Диалог мужчины и женщины на этот раз таков, что исключает возможность передачи информации в вопросах. Но и это не телепатия. Это — чревовещание.
Женщина на сцене — ее лицо и губы были скрыты темной накидкой — не произнесла в течение всего сеанса ни одного звука. И вопросы задавал, и ответы давал разными голосами только мужчина. Он обладал тоже очень редкой способностью — говорить, не двигая губами, разными голосами, да и еще так, что почти невозможно определить, откуда исходит звук. Он и вел весь сеанс.
Я уже говорил ранее, что владею умением приводить себя и состояние каталепсии. Это древнее искусство, которым превосходно владеют индийские йоги. Каталепсия — состояние полной неподвижности с абсолютно застывшими членами и абсолютной одеревенелостью всех мышц. Когда я вхожу в состояние каталепсии, меня можно положить затылком на один стул, пятками на другой так, чтобы образовался своеобразный мост. На меня при этом может сесть весьма солидный человек. Мне не приподнять и на миллиметр над землей этого человека в обычном состоянии. А в состоянии каталепсии он может сидеть на мне столько, сколько ему вздумается. Я даже не почувствую тяжести его тела. Вообще, я в это время почти ничего не чувствую. Перестает прощупываться пульс, исчезает дыхание, почти неуловимо биение сердца…
Я вхожу в это состояние самопроизвольно, правда, после длительной, в течение нескольких часов, самоподготовки, заключающейся в собирании в единый комок всей своей воли, видимо, с помощью самогипноза. В последние годы во время сеансов "Психологических опытов" этого своего умения я не демонстрирую. Но когда я жил в Польше, самопроизвольная каталепсия была почти обязательным номером выступлений, и мне не раз приходилось встречать своихх подражателей, которые демонстрировали такое же умение с помощью чисто механических приспособлений.

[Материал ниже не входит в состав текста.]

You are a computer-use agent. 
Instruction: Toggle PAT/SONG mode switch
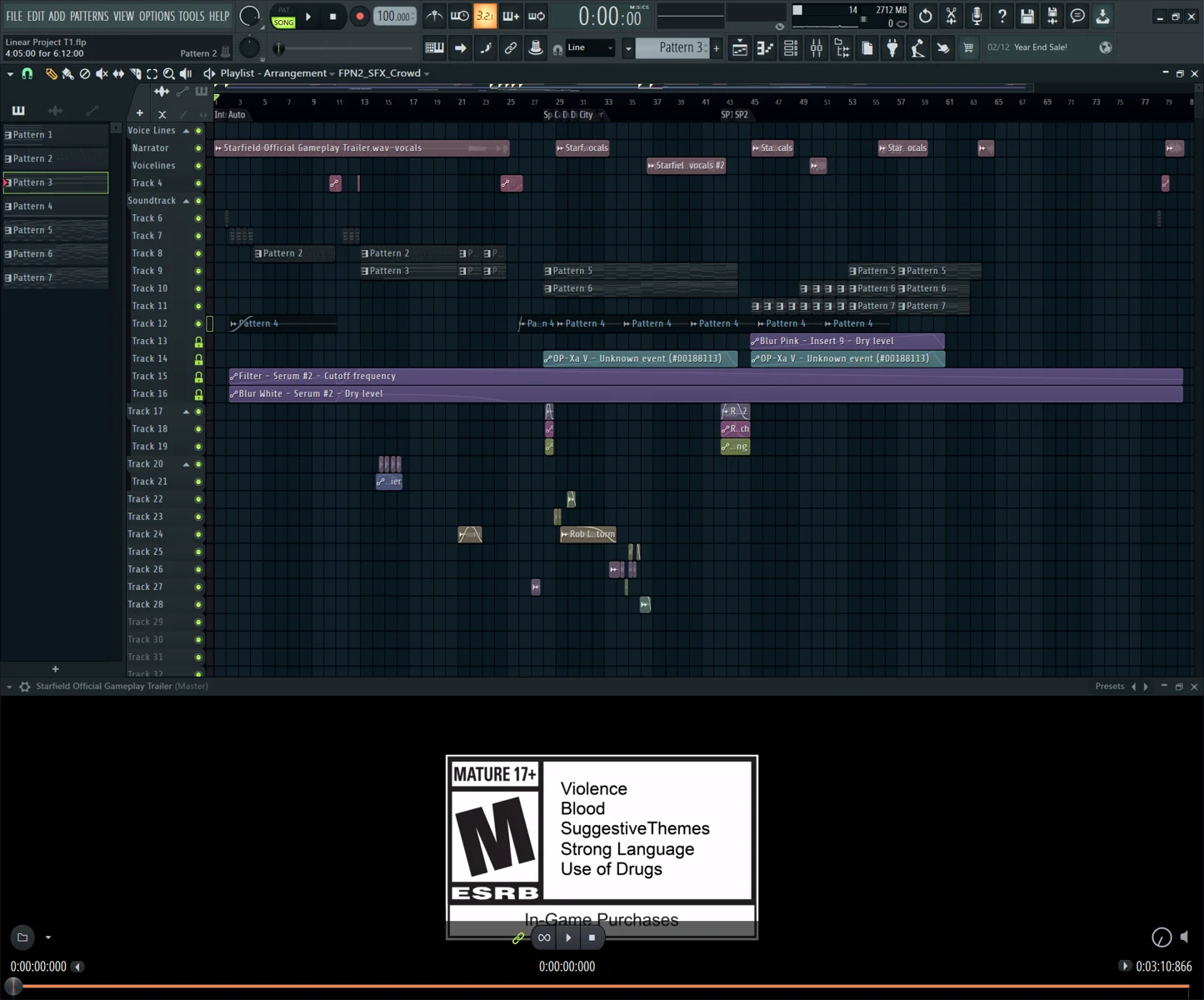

Помню, такое состояние демонстрировал на полузакрытом сеансе в Варшаве один доморощенный факир. Я пришел на этот сеанс со своим доктором. Было все, как и при моих выступлениях. Плечистый дяденька глубоко вздохнул, вытянул руки по швам и упал в кресло, вытянувшись, как струна. Помощники взяли и положили его затылком и пятками на стулья. Уселся на него один из самых полных людей, присутствовавших в зале. Доктор взял руку, висящую между стульями, и попытался прощупать пульс. Его не было. Полная иллюзия каталепсии! Но я-то видел, что это не так.

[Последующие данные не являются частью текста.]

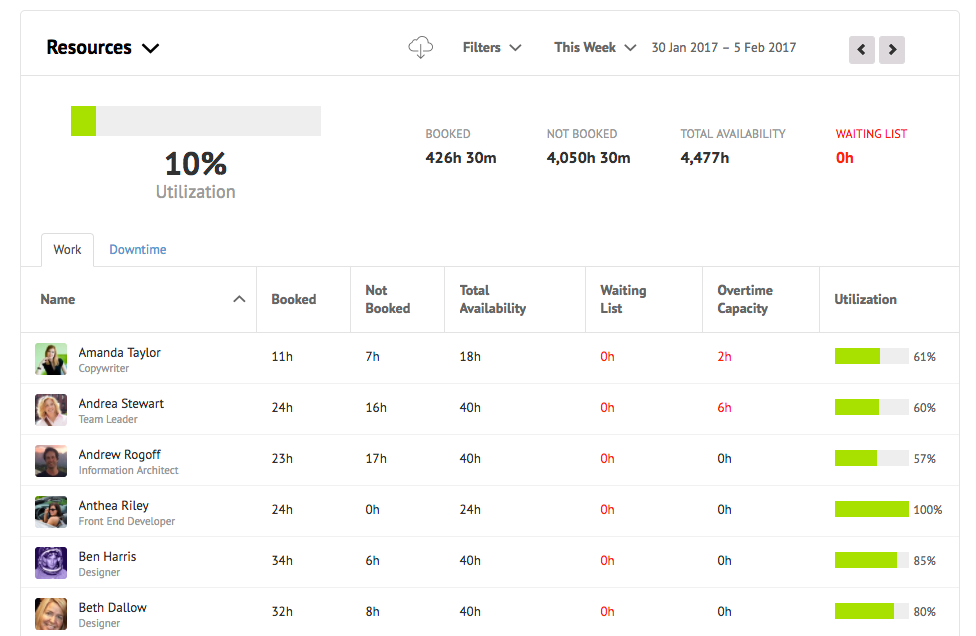
Task: Click the cloud download export icon
Action: (421, 47)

К «каталептику» подошел мой друг — доктор. Он пощупал пульс на обеих руках. Действительно пульса не было. Тогда он взял стетоскоп и послушал сердце. Это заняло две секунды. Он поднялся, сунул стетоскоп в карман и сказал:
— Сердце бьется отчетливо. Еще на сто лет хватит. Вставайте, чудотворец.
Веки «каталептика» дрогнули. Доктор дернул его за руку. И из подмышки в оттопырившийся мешком фрак выкатился стальной шар. Прижимая такие шары руками к телу, «каталептик» пережимал кровеносные сосуды, и пульс в кистях рук прослушивать было действительно невозможно. Кровь переставала поступать в руки. Конечно, ни о каком лежании в таком положении в течение нескольких суток и даже нескольких часов не могло быть и речи: в руках от застоя крови просто началась бы гангрена. После разоблачения «каталептик» снял с себя и продемонстрировал остальной свой довольно хитроумным механизм: систему металлических стрежней и корсетов с замками, которые начинались за высоким воротником у затылки и кончались у пяток. Эти стержни и корсеты и выдерживали тяжесть его собственного тела и тела сидящего на нем человека.
Вообще, надо сказать, что в некоторых странах очень, распространены так называемые "оккультные науки". Я видел разрисованные пестрыми красками домики гадалок, магов, волшебников, хиромантов на Елиссйских полях и Больших бульварах в Париже, на Унтер ден Линден в Берлине, встречал их в Лондоне, Стокгольме, в Буэнос-Айресе, в Токио. И ничего не изменял в сути дела национальный колорит, который накладывал свой отпечаток на внешнее оформление балаганов, на одежду предсказателей.